AIM OF THE TASK: In the entries below, find each line where the word "adamsons" appears and give only the total count of such lines.

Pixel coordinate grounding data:
....

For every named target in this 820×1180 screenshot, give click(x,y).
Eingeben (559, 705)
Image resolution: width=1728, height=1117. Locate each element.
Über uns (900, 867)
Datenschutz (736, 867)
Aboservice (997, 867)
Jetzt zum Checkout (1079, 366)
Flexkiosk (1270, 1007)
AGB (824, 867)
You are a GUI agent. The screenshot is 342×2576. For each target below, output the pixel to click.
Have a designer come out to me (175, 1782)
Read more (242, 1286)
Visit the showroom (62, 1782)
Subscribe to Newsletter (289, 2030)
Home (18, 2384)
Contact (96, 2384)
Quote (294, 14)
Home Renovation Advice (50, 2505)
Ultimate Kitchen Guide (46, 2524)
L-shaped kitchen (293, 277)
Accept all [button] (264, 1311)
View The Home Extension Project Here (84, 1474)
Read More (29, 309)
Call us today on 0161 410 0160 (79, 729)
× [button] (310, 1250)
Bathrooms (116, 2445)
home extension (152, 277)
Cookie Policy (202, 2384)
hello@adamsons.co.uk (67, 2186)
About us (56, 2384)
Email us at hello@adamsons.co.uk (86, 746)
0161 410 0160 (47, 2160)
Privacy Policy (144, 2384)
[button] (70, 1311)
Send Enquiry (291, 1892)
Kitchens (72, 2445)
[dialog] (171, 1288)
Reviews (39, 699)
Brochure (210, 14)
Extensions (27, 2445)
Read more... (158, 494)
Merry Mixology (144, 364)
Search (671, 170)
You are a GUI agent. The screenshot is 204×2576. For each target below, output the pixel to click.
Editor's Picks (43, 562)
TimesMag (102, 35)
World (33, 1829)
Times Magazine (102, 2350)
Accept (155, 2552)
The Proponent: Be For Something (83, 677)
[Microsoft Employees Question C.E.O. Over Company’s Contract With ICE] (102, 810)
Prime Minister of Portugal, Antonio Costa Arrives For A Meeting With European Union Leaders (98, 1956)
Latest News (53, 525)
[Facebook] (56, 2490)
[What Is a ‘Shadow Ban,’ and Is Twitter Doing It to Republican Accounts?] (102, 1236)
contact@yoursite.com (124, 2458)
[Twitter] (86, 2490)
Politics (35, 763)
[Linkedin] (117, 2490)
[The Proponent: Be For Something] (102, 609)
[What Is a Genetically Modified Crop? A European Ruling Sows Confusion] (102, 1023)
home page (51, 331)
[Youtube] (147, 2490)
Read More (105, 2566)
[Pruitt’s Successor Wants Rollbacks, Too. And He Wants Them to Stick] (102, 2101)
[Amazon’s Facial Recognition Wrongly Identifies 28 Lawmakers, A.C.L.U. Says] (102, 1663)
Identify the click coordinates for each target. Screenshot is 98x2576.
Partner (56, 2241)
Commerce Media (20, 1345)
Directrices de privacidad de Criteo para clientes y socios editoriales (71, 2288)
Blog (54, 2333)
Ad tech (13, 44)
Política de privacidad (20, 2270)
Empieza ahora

....

RESPONSE TO THE TASK: 2